Email address-based login¶

You can now allow users to use their email address as login name. This feature can be switched on in the Security settings control panel. The effect is that on the registration form no field is shown for the user name. On the login form the user is now asked to fill in an email address. A list of questions and answers about this new feature, including use and migration, is presented here.

When this feature is enabled, can I log in with either my username and my email address or only my email address?¶

After you enable this feature, new users can only login with their email address.

For existing accounts that were created before enabling this feature, it is slightly different. They need to login once with their username, edit their preferences and save that form. That will update their account info. Now they can logout and then login with their email address.

To prevent this strange situation, as Manager you can add @@migrate-to-emaillogin to the url of your website. In that form you can set the email address as the login name for all existing users. Now all existing users can also login with their email address.

Is this feature enabled by default in new Plone 4 sites? Will it get activated if I migrate to P4 from a previous version?¶

No, it is not enabled by default. No, it will not get activated during migration.

How can I activate/deactivate this feature? Are there any possible issues during activation/deactivation I should know about?¶

In the Site Setup go to the Security Panel. Check or uncheck the Use email address as login name option and save the form.

Activating this on a website that already has users may be confusing for those users. When logging in they will be asked for their email address, but these existing users should actually still login with the login name they have chosen. They should edit their personal preferences once and save the form and then they can login with their email address.

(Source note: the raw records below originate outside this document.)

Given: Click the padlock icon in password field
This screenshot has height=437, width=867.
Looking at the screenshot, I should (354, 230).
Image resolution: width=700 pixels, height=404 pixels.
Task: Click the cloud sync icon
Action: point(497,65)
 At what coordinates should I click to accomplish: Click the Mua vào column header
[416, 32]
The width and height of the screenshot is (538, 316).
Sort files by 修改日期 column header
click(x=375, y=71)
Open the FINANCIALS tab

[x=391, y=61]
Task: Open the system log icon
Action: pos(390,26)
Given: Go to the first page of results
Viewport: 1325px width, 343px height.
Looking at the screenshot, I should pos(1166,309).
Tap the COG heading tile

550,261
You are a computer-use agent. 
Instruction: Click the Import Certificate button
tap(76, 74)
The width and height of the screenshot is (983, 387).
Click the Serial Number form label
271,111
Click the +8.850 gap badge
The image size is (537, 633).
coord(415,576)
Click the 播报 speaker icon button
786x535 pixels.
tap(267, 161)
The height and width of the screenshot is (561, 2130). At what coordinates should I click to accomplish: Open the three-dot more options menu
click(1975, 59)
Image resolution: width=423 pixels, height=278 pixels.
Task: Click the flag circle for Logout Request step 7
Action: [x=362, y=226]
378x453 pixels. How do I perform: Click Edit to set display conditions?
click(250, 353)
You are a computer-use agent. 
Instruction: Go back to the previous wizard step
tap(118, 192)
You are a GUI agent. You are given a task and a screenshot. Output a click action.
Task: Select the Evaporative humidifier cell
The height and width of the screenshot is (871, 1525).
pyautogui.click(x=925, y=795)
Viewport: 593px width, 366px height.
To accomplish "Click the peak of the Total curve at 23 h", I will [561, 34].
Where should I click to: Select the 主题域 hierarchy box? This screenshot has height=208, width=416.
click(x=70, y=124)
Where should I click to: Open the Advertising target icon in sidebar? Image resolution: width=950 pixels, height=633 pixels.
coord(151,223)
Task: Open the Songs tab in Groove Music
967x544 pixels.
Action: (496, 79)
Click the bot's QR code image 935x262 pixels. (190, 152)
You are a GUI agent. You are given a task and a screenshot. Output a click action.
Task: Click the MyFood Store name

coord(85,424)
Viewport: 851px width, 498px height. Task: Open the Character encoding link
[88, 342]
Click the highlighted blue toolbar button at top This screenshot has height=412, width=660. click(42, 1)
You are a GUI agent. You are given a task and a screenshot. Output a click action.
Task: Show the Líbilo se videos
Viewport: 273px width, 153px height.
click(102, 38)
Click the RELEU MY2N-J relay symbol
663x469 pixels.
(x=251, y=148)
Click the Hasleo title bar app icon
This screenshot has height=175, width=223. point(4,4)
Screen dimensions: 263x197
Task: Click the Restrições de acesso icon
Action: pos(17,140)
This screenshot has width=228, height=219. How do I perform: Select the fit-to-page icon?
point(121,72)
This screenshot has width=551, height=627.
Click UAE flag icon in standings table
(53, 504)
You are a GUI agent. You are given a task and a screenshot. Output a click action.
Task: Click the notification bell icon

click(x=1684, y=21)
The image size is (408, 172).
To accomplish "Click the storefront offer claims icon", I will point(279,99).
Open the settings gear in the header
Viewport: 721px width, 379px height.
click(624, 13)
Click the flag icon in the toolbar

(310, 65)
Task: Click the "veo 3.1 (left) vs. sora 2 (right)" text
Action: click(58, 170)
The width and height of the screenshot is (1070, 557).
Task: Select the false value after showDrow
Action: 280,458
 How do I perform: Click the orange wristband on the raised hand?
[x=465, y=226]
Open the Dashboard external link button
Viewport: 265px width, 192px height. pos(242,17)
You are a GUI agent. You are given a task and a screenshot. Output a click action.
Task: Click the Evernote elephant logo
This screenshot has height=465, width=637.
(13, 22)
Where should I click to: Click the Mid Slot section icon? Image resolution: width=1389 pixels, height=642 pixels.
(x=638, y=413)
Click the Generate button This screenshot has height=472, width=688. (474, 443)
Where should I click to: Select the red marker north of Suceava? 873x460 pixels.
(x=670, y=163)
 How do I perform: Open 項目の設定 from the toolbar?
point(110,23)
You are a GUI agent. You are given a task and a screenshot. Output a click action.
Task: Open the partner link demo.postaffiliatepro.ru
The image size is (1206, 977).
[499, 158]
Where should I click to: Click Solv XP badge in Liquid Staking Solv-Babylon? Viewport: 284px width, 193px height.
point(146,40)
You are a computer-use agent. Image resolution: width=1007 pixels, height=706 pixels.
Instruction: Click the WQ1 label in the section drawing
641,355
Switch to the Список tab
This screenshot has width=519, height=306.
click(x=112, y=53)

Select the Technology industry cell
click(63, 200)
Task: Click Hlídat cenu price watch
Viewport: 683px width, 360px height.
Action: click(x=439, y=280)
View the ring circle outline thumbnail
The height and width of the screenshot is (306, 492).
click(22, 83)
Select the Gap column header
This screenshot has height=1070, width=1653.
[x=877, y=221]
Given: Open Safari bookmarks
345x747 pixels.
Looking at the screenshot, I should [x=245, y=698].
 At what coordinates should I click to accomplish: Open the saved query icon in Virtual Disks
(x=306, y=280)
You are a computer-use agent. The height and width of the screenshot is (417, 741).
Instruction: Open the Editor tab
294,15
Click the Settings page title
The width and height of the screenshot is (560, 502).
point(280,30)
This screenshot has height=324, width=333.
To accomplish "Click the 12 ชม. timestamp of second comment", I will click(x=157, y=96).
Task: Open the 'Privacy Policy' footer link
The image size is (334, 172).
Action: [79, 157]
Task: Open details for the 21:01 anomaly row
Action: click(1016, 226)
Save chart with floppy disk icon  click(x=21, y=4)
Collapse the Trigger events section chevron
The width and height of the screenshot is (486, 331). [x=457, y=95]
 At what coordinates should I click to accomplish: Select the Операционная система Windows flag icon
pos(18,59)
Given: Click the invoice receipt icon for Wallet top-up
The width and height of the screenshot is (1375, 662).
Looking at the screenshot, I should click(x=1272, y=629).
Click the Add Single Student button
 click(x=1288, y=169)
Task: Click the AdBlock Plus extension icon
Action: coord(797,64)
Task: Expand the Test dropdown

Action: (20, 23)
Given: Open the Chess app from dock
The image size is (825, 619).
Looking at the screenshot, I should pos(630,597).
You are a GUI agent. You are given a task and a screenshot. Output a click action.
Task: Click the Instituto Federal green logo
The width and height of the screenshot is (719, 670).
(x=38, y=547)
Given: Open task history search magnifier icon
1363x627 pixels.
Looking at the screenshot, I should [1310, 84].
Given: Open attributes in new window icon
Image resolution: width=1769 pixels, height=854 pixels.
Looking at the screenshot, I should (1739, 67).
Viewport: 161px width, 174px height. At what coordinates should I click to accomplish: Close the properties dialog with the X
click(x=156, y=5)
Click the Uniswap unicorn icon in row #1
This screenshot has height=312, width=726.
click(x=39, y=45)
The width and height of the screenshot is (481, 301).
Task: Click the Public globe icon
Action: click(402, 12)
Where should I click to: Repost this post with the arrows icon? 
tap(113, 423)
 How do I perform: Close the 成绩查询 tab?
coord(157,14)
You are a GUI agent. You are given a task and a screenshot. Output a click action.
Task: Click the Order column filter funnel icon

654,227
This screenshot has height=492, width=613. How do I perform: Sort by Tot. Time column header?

Also, activating this may give unexpected results when there are two user accounts that have the same email address. At least they will not be able to use their email address for logging in, so they should still use their original login name.

The solution for those two situations, is the @@migrate-to-emaillogin form. Add that to the url of your website. In that form, you can check if any existing users have the same email address. Also, you can set the email address as the login name for all existing users. Now all existing users can immediately login with their email address, without having to edit their preferences.

When you no longer want users to login with their email address, you can use this form to reset their login name to their user id. Note that this has no real effect for users that never had a separate user id to begin with; their email address will remain their user id.

What happens when I change my email address?¶

When you change your email address, you can only login with your new address, not your old. Also, for safety no-one can register an account with the email address you initially used.